Data lines:
* * * * * * * * *

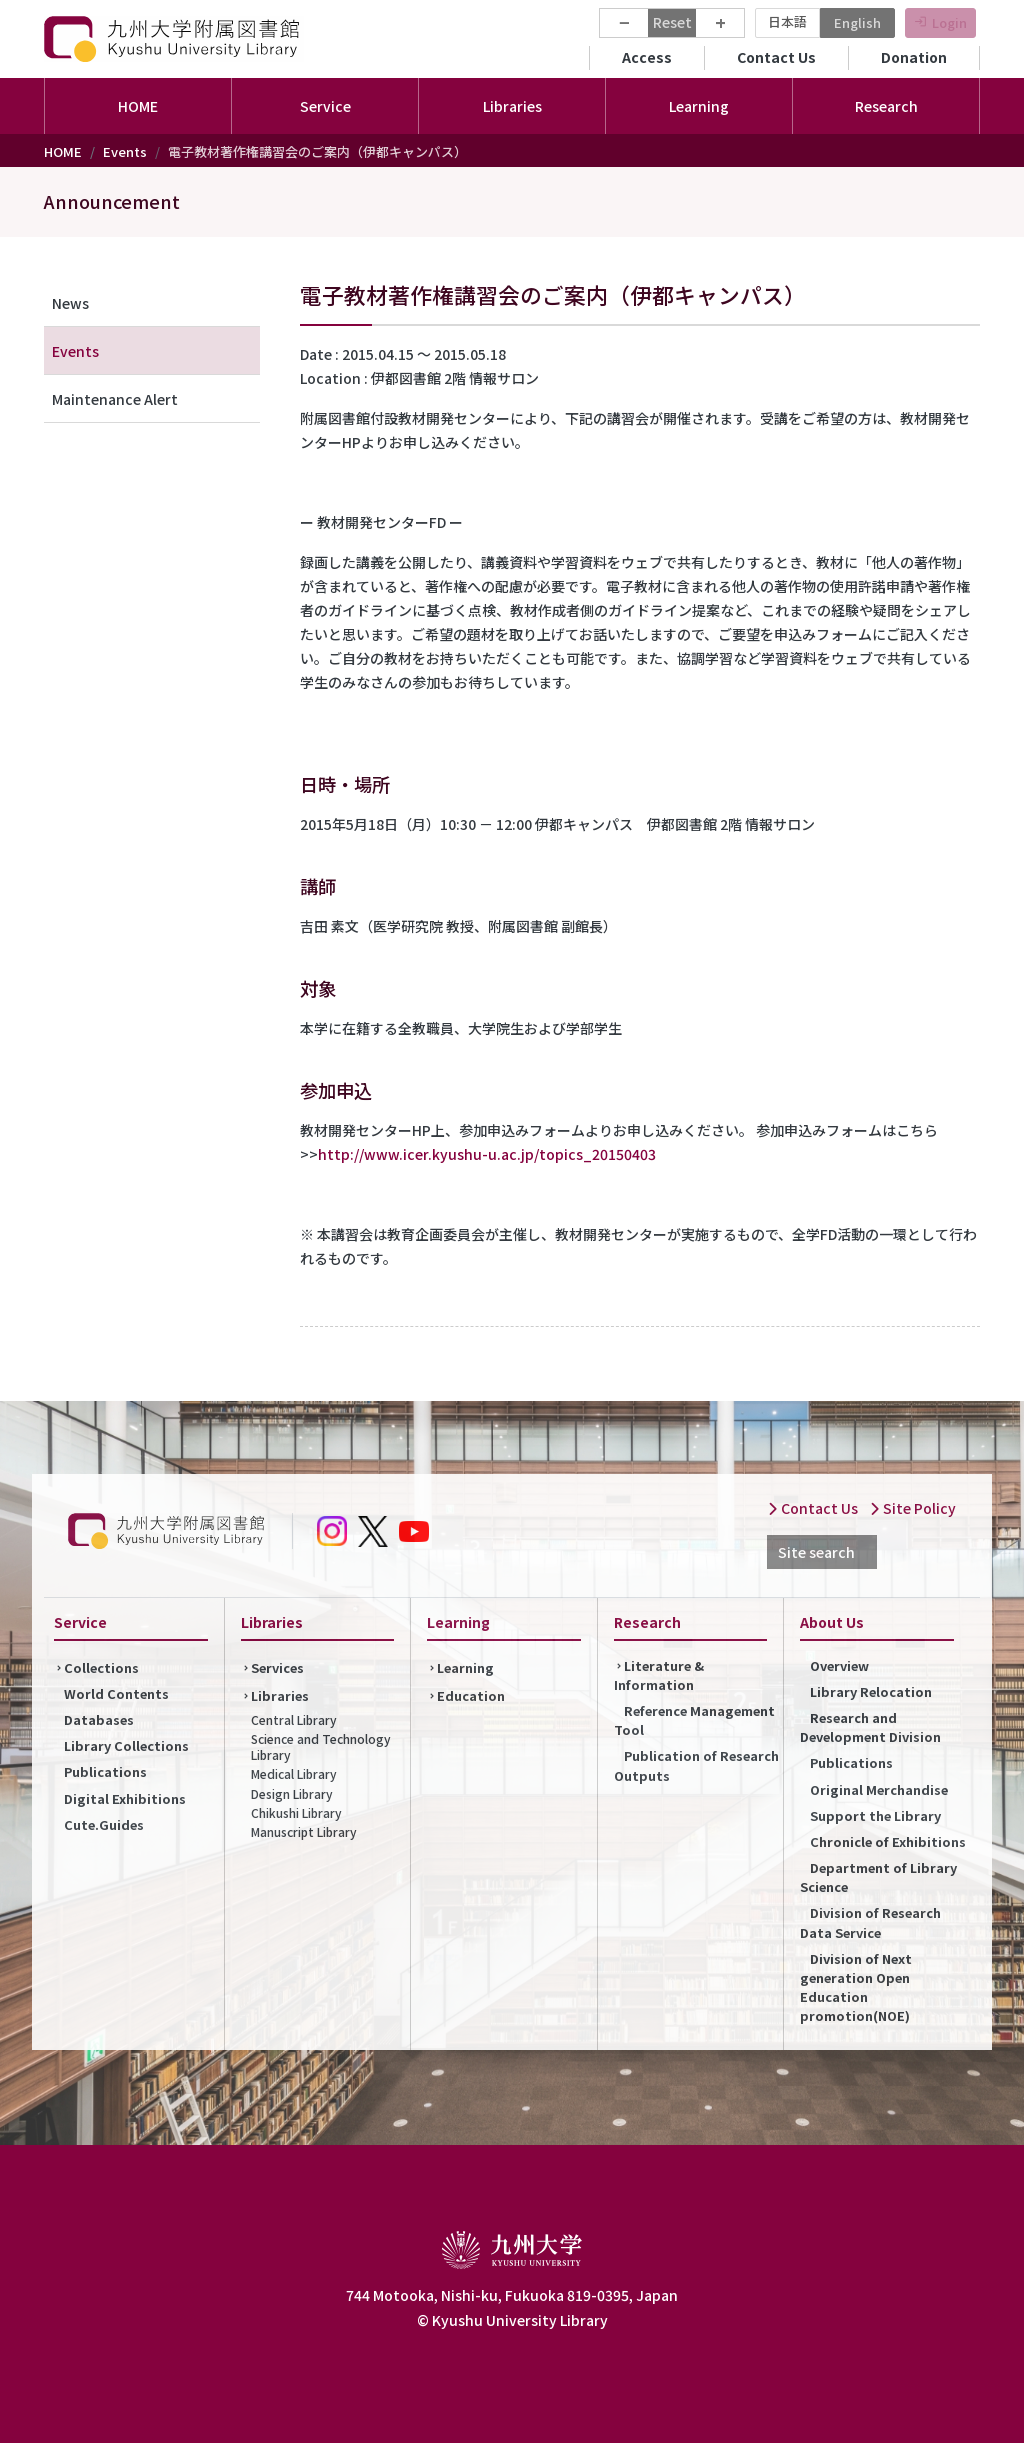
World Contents (116, 1693)
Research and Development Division (870, 1727)
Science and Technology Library (321, 1746)
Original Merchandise (879, 1789)
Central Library (294, 1719)
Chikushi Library (296, 1812)
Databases (99, 1719)
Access (647, 57)
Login (949, 22)
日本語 (787, 21)
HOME (138, 106)
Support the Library (875, 1815)
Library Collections (126, 1745)
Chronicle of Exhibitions (888, 1841)
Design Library (292, 1793)
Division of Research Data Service (870, 1922)
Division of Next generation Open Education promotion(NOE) (856, 1987)
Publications (105, 1771)
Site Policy (912, 1508)
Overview (839, 1665)
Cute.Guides (104, 1824)
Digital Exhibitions (125, 1798)
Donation (914, 57)
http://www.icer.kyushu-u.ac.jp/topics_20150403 (487, 1154)
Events (125, 151)
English (857, 22)
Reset (672, 22)
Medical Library (294, 1773)
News (70, 303)
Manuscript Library (304, 1831)
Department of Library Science (878, 1877)
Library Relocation (871, 1691)
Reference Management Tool (694, 1720)
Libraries (280, 1695)
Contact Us (776, 57)
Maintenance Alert (115, 399)
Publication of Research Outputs (696, 1765)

* * * * * * * * *

Please write out the records again from their beginning through the line that contains "Libraries (280, 1695)", substituting "Data Collections" for "Databases" and keeping everything else the same. Leave the pictures out of your answer.

Final result:
World Contents (116, 1693)
Research and Development Division (870, 1727)
Science and Technology Library (321, 1746)
Original Merchandise (879, 1789)
Central Library (294, 1719)
Chikushi Library (296, 1812)
Data Collections (99, 1719)
Access (647, 57)
Login (949, 22)
日本語 (787, 21)
HOME (138, 106)
Support the Library (875, 1815)
Library Collections (126, 1745)
Chronicle of Exhibitions (888, 1841)
Design Library (292, 1793)
Division of Research Data Service (870, 1922)
Division of Next generation Open Education promotion(NOE) (856, 1987)
Publications (105, 1771)
Site Policy (912, 1508)
Overview (839, 1665)
Cute.Guides (104, 1824)
Digital Exhibitions (125, 1798)
Donation (914, 57)
http://www.icer.kyushu-u.ac.jp/topics_20150403 (487, 1154)
Events (125, 151)
English (857, 22)
Reset (672, 22)
Medical Library (294, 1773)
News (70, 303)
Manuscript Library (304, 1831)
Department of Library Science (878, 1877)
Library Relocation (871, 1691)
Reference Management Tool (694, 1720)
Libraries (280, 1695)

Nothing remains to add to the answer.